Dr. Brewster Higley wrote lyrics that read, “Home, home on the range,” a place where “the skies are not cloudy all day.” While this song wasn’t necessarily written for New Mexico, it certainly comes to mind when I see grassy lands where “the deer and the antelope play.”
In the past few years, New Mexico experienced a long season of drought, making it difficult for ranchers and farmers, and impacted grazing lands and wildlife across the state. Most recently, southeastern New Mexico is experiencing enough rain to take us out of the severe drought category, as determined by the U.S. Drought Monitor.
When Katharine Lee Bates wrote, “Oh beautiful, for spacious skies,” she couldn’t see New Mexico from the top of Pikes Peak. However, her poem encapsulated all of America from “sea to shining sea.” According to the “State Symbols USA” website, New Mexico is called the Land of Enchantment because of its scenic beauty and rich history. Since the early 1920s, one of New Mexico’s appeals is found in our southeastern landscape’s deepest reservoirs, rich petroleum and natural gas.

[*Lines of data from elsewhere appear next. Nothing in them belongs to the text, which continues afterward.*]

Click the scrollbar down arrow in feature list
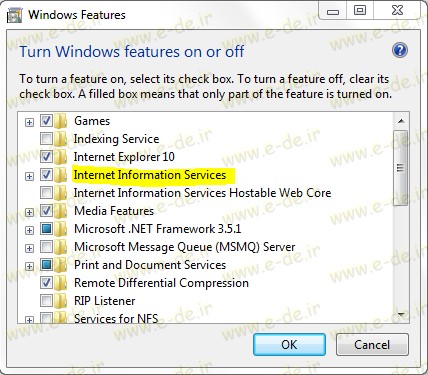pyautogui.click(x=401, y=314)
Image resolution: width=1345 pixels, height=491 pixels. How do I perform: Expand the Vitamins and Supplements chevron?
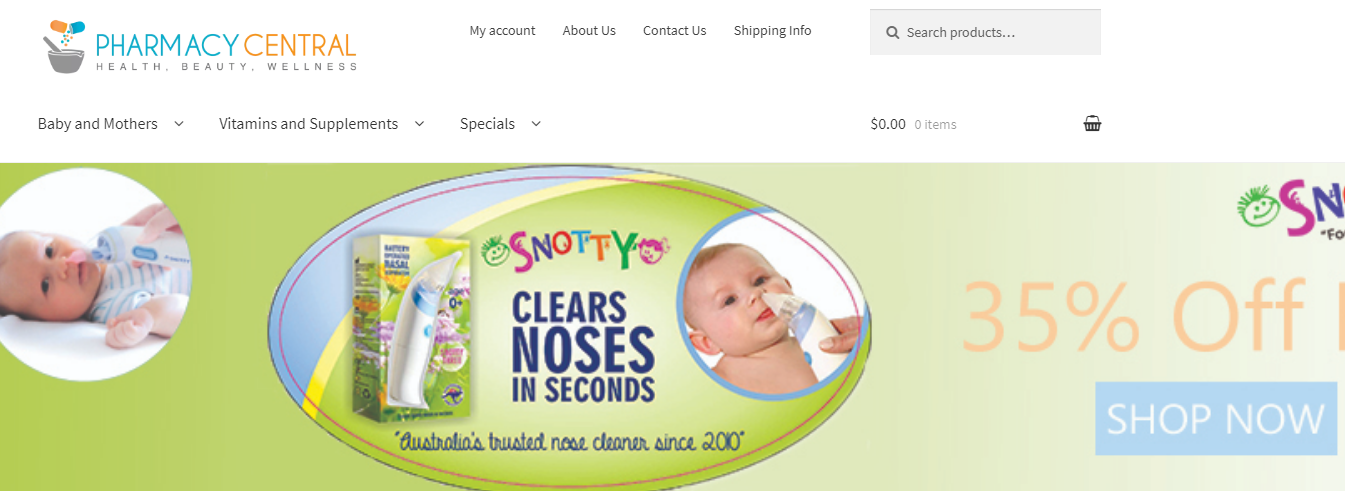[419, 124]
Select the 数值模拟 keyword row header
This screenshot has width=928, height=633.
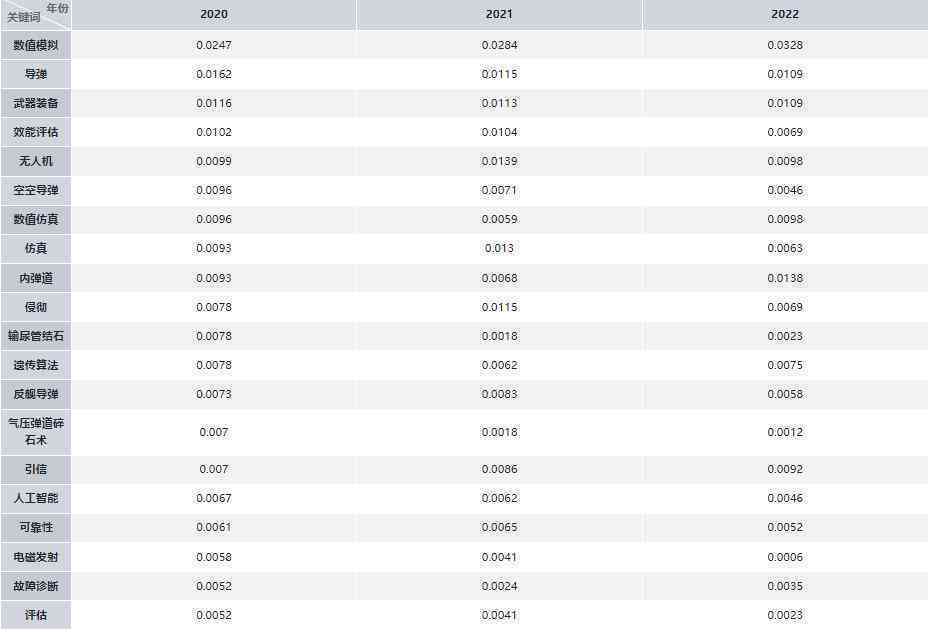click(36, 45)
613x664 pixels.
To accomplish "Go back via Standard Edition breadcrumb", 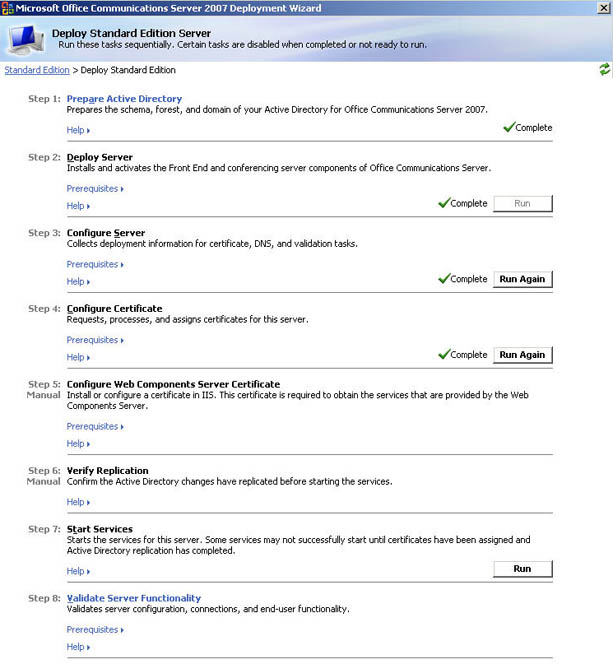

The magic of the desert offers healing sunlight providing an unlimited supply of vitamin D. The fascinating karsts that, without getting too scientific, allow the flow and storage of groundwater. The New Mexico plains are full of charm. Since the (monsoon) rains, it is delightful to see the beautiful purple and yellow wildflowers and the wavy grasses fill the once-barren landscape due to previous seasons of drought.
As you read the poetic rhythm of this article, you may be asking, what does this have to do with CEHMM? As stated above, with the rains came an increase in grasses and other vegetation. However, there are places where unused roads, pipelines, and old well pads create a less than optimal environment for natural growth. This is where CEHMM comes in.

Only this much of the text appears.